PACE — or property assessed clean energy — is a program that lets certain property owners obtain long-term loans for projects relating to water conservation, energy efficiency and clean energy. Examples can include solar panel installation, high-efficiency heating and more.
Supervisor Patrick Miles of McFarland recently brought a PACE resolution to a meeting of the board. It will need to be reviewed by two committees before going to the board for final approval.
“PACE is an excellent example of the role government plays in making lasting, positive change,” said Miles. “PACE, at the same time, promotes economic development and creates jobs while improving the air we breathe and conserving valuable water resources in the county.”
Miles says a committee on environment, agriculture and natural resources will review the proposal Thursday, while a committee on personnel and finance will take a look June 5. He added he would be surprised if there is any opposition.
“The PACE financing approach is an interesting tool for the county. We can basically lower risk for lenders and keep the cost down, but we don’t end up putting any taxpayer money on the line,” Miles explained. “I expect it will get back for final adoption by our June 15 board meeting.”
Over 24 Wisconsin counties and 30 states nationwide are using this funding tool, which was established in Wisconsin in 2011 by the state Legislature. The PACE Statute lets “political subdivisions” — counties, cities, towns and villages — impose a special charge through a property lien to secure loans for these clean energy projects.
The program has so far focused only on commercial buildings, including office, industrial and multi-family housing with five or more units. But Miles says it could be expanded to residential property owners as well.
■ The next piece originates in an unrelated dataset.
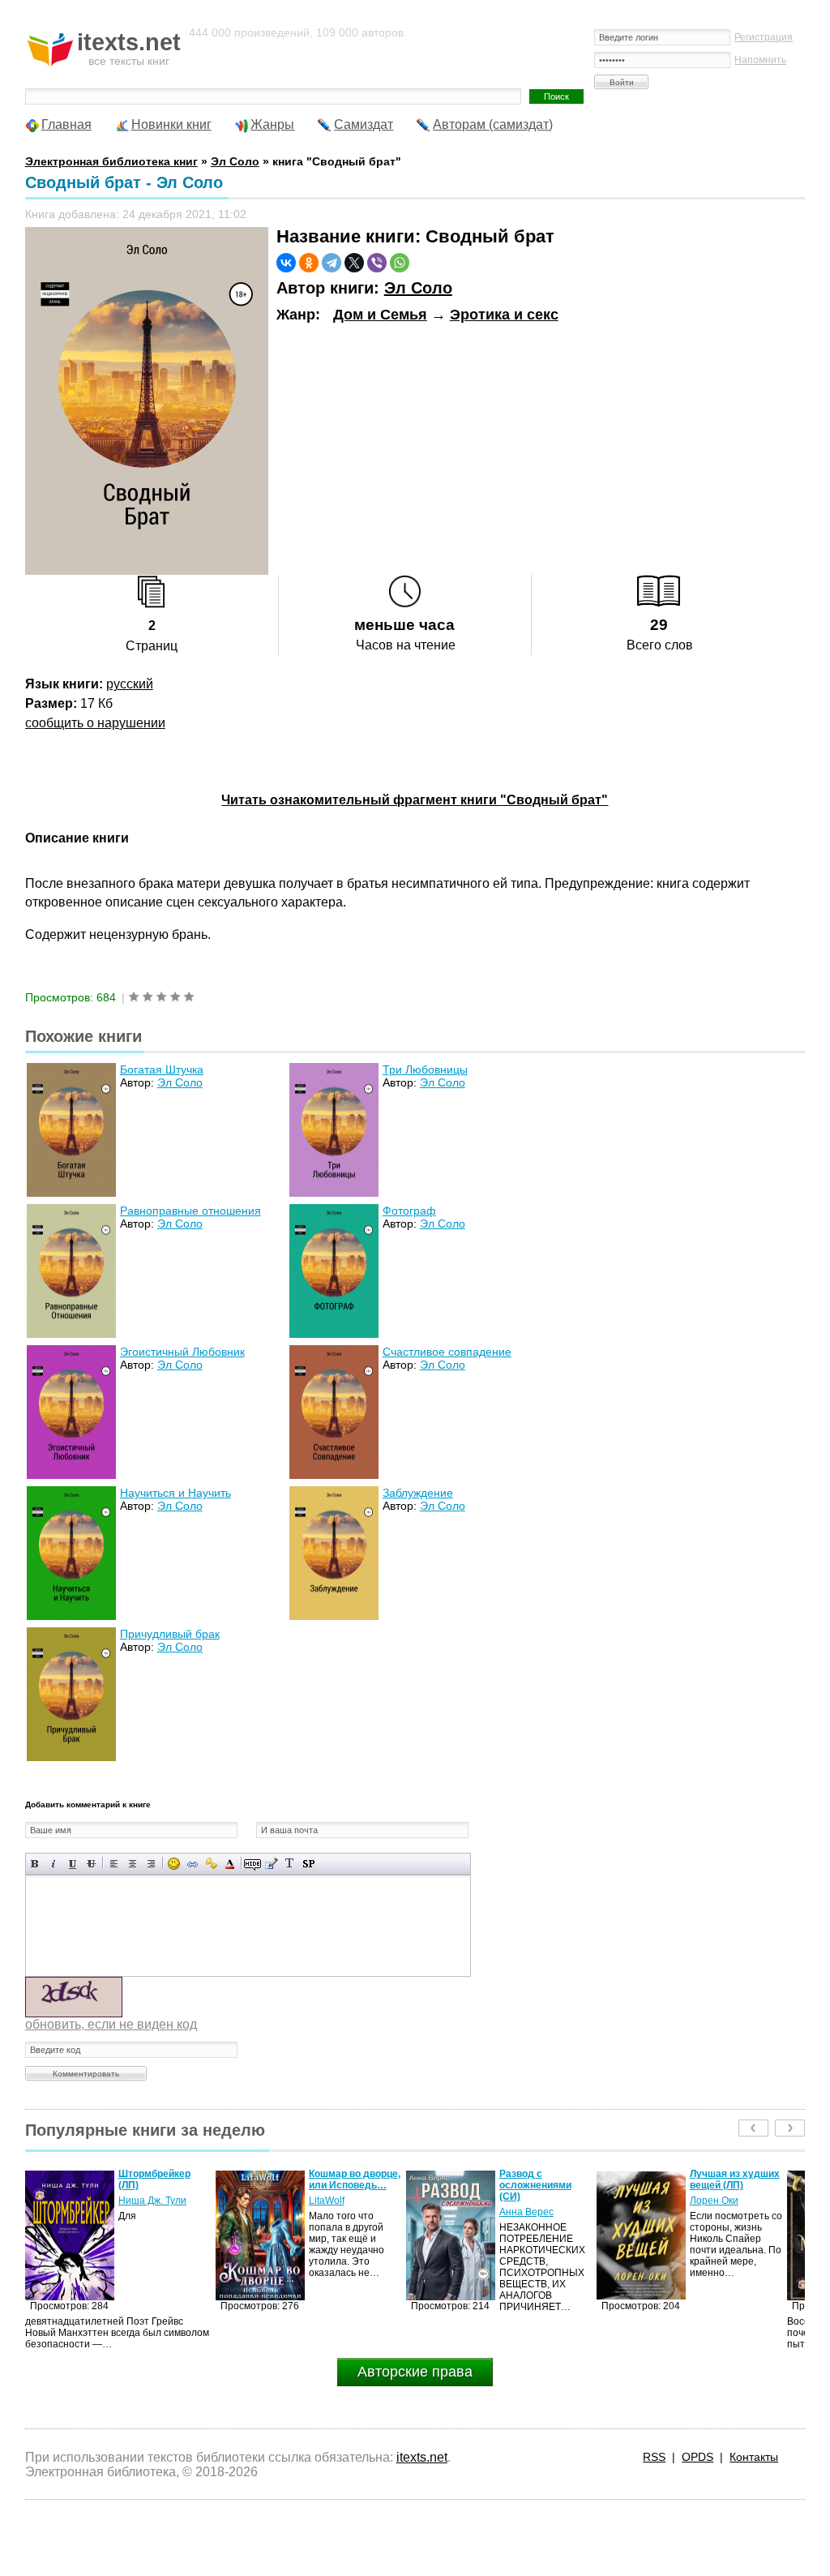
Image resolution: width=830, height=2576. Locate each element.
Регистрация (763, 37)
“Dane County is a proven leader in both environmental sustainability and economic development,” said County Board Chair Sharon Corrigan. “Developing a PACE program here gives property owners yet another tool to finance cutting-edge projects that create jobs and add to the tax base while saving energy.”
The Wisconsin PACE Commission oversees the program at the state level, with support from Wisconsin Counties Association, the League of Wisconsin Municipalities, and Green Tier Legacy Communities. Environmental advocacy groups like RENEW Wisconsin, Sierra Club, and Clean Wisconsin have expressed support for the program.
“We want to achieve sustainability goals through this, that aren’t just financial goals,” Miles told WisBusiness.com. “The need to improve our impact on the environment is ever-increasing, so any way we can motivate clean energy and water conservation, I think we should do it.”
Though PACE is a nationally organized effort, local governments have established programs through their state’s legislation, which varies region-to-region. No matter where it is implemented, a PACE program can cover all hard and soft costs for an eligible project, and offer financing terms of up to 20 years.
It’s a voluntary program for anyone who wants to get involved, and any energy projects supported through the program are permanently linked to a property.